● Your assignment: If a line in the entries below includes "agent", pick it out and copy it.

● Data to examine:

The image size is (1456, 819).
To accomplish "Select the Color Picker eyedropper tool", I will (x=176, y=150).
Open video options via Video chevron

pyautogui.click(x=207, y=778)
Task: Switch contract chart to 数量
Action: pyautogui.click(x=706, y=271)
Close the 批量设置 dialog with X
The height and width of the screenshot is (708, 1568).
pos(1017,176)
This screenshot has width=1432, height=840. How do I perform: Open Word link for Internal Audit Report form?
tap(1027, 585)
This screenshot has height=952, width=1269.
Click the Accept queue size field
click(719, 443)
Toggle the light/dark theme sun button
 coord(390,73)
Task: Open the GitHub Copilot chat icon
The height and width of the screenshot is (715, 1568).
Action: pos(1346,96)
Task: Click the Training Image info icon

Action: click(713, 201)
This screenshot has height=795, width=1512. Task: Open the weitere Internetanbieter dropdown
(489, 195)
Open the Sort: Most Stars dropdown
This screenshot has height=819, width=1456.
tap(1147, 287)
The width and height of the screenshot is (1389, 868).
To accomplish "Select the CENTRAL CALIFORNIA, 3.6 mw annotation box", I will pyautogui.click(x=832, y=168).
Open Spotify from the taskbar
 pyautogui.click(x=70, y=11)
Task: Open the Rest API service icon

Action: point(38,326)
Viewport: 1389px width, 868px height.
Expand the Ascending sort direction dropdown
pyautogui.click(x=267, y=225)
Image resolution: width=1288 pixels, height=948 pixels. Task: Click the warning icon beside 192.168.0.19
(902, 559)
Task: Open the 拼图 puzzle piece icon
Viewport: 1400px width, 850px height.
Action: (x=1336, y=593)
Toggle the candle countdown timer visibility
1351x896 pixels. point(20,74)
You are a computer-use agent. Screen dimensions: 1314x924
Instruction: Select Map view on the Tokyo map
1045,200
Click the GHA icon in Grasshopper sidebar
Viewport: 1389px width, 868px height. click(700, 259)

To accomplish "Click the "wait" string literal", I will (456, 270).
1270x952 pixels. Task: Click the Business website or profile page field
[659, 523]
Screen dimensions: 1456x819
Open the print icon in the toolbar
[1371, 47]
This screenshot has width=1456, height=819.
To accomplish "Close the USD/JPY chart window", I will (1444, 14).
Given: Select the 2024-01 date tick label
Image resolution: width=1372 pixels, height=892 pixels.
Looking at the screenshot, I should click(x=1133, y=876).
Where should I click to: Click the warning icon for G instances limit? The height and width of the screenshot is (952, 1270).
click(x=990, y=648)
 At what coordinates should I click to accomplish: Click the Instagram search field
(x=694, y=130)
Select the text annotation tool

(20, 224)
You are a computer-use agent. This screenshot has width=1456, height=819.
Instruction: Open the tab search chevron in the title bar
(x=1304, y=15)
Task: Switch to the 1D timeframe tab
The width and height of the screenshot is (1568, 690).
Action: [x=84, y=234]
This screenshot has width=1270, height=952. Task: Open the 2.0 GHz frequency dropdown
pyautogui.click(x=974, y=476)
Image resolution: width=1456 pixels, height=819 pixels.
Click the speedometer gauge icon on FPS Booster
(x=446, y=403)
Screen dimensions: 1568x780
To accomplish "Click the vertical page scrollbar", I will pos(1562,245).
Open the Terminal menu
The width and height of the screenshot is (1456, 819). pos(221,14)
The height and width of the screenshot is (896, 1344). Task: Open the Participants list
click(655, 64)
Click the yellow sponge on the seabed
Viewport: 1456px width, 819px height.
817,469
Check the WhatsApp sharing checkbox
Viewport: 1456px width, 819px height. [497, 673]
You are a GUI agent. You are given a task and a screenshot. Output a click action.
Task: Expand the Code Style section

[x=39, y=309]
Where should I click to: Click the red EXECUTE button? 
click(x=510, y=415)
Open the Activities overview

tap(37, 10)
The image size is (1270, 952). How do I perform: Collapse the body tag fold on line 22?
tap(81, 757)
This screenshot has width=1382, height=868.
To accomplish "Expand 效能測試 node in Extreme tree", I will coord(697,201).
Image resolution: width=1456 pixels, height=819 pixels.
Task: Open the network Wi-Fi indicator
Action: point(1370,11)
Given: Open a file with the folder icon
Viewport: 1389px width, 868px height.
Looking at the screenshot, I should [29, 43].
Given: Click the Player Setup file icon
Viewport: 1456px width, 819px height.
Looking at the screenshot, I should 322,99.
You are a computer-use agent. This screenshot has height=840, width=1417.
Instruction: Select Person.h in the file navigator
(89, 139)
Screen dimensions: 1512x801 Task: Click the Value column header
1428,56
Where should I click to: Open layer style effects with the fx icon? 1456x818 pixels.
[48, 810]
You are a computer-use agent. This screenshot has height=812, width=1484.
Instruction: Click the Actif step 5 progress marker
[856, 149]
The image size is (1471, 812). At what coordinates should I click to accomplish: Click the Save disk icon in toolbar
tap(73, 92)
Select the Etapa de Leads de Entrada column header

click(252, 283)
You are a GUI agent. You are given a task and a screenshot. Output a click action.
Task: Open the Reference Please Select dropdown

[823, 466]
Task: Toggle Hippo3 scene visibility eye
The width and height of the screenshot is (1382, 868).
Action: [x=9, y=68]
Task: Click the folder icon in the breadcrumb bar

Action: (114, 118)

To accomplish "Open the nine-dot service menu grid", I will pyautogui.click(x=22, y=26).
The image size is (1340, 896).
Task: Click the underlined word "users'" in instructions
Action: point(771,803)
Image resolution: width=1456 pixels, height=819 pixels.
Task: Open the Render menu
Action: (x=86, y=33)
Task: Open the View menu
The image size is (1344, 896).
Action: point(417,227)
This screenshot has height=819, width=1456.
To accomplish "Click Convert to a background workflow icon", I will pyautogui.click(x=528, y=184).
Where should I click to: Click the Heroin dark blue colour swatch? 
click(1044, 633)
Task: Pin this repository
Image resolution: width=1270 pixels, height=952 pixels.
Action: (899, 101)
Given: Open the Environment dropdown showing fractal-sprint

● Answer to this problem:
You are a computer-use agent. Screen dimensions: 1314x924
You are a computer-use agent. This screenshot has width=1456, height=819.
You are a GUI agent. You are given a task and a screenshot. Output a click action.
You are a computer-use agent. This screenshot has height=840, width=1417.
You are a computer-use agent. This screenshot has height=812, width=1484.
You are a GUI agent. You are given a task and a screenshot. Output a click action.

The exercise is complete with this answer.